Entries for locating text and elements:
########

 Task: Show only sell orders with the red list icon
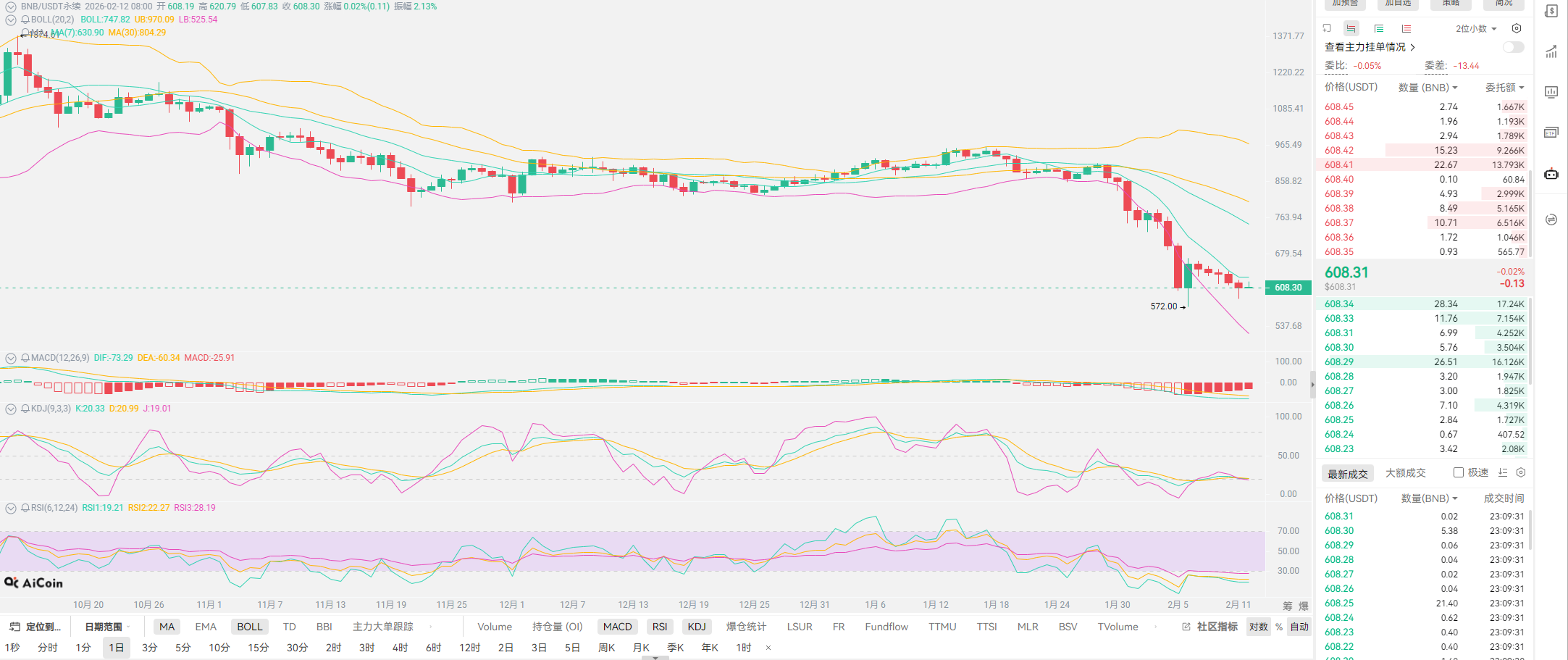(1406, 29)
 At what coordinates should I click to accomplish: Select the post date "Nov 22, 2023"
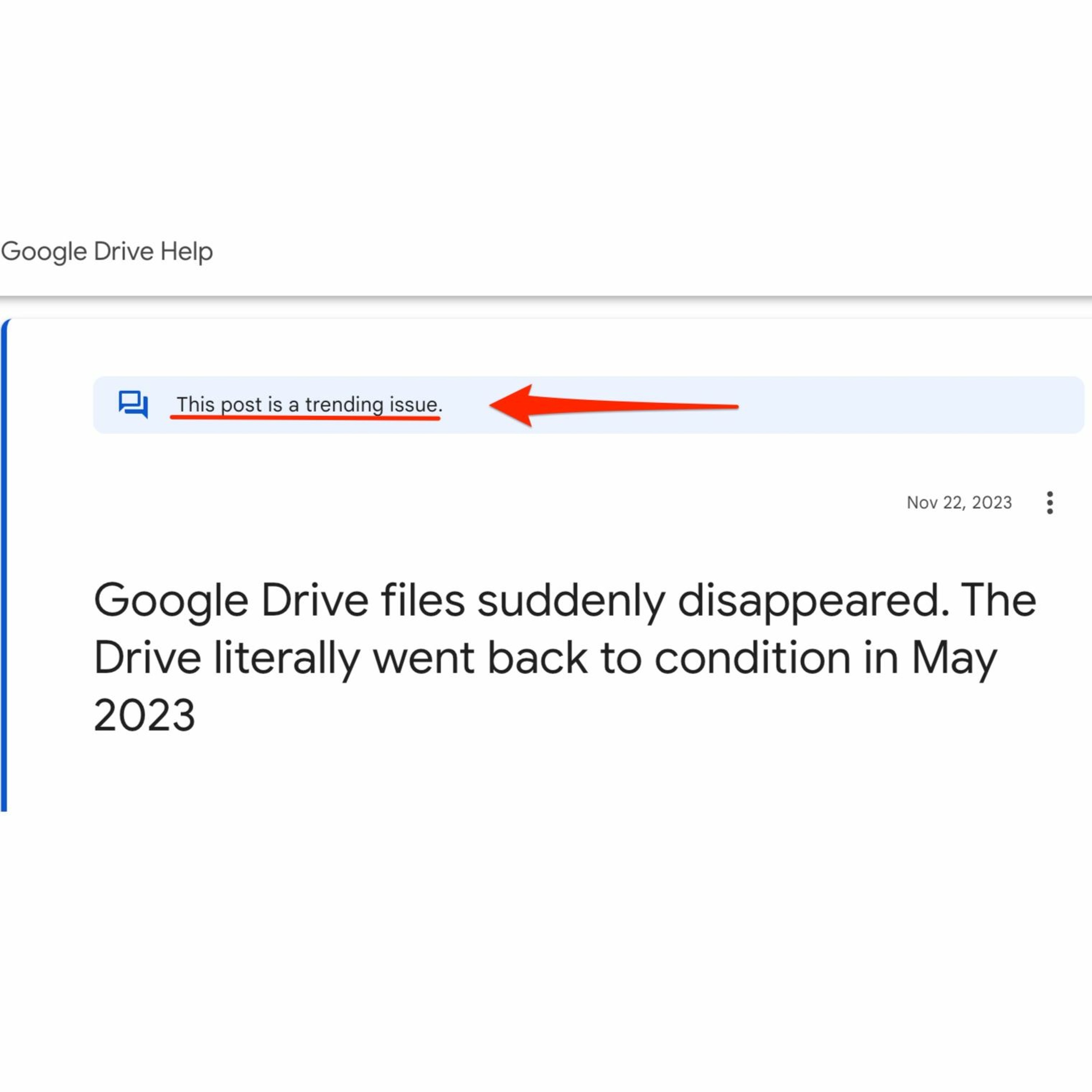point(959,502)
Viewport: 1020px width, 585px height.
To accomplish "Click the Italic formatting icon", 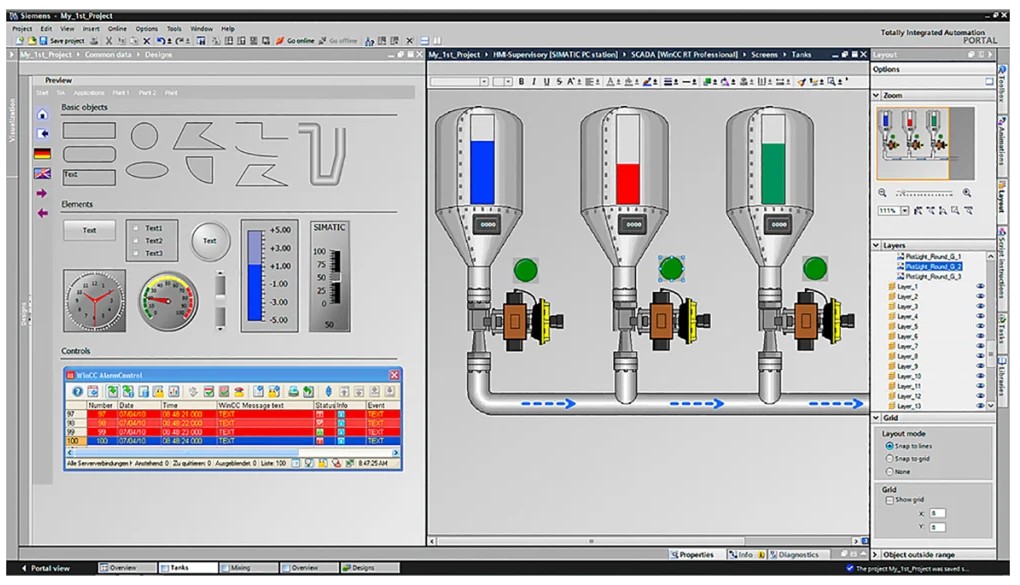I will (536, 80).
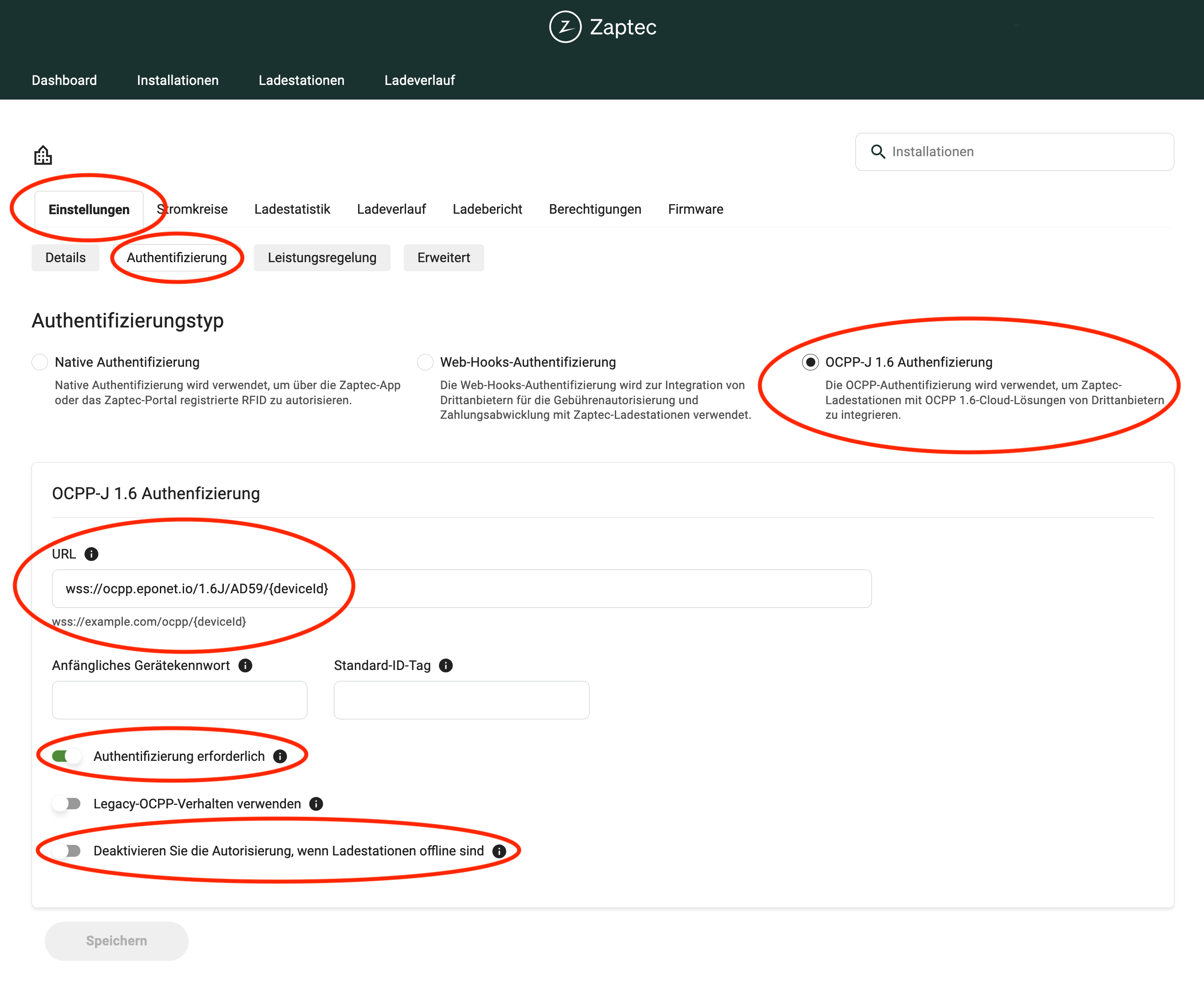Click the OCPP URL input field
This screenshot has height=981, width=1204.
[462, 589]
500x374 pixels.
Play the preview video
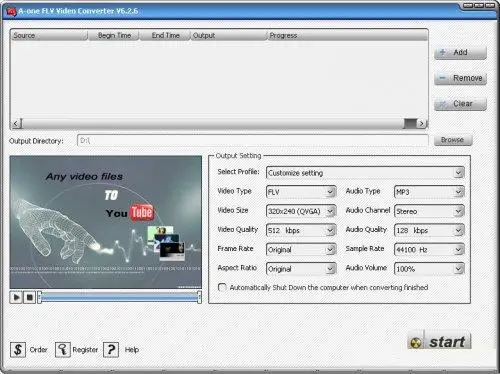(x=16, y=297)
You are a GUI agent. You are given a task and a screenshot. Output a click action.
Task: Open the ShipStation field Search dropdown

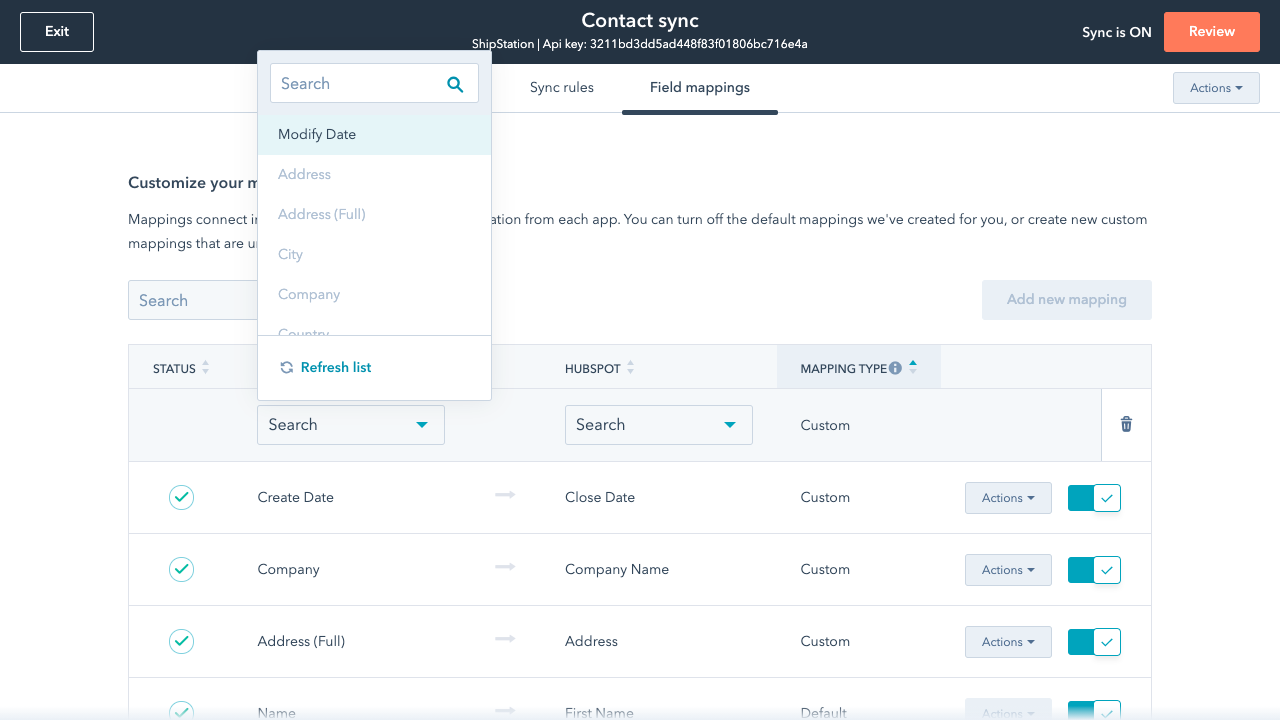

########

#### GIVEN TASK:
Copy the lines of the listing starting at the line containing "You are a GUI" and ending at the last line of the listing, both ends included. Omit the pictures from your answer.

#### FULL SOLUTION:
You are a GUI agent. You are given a task and a screenshot. Output a click action.
Task: Open the ShipStation field Search dropdown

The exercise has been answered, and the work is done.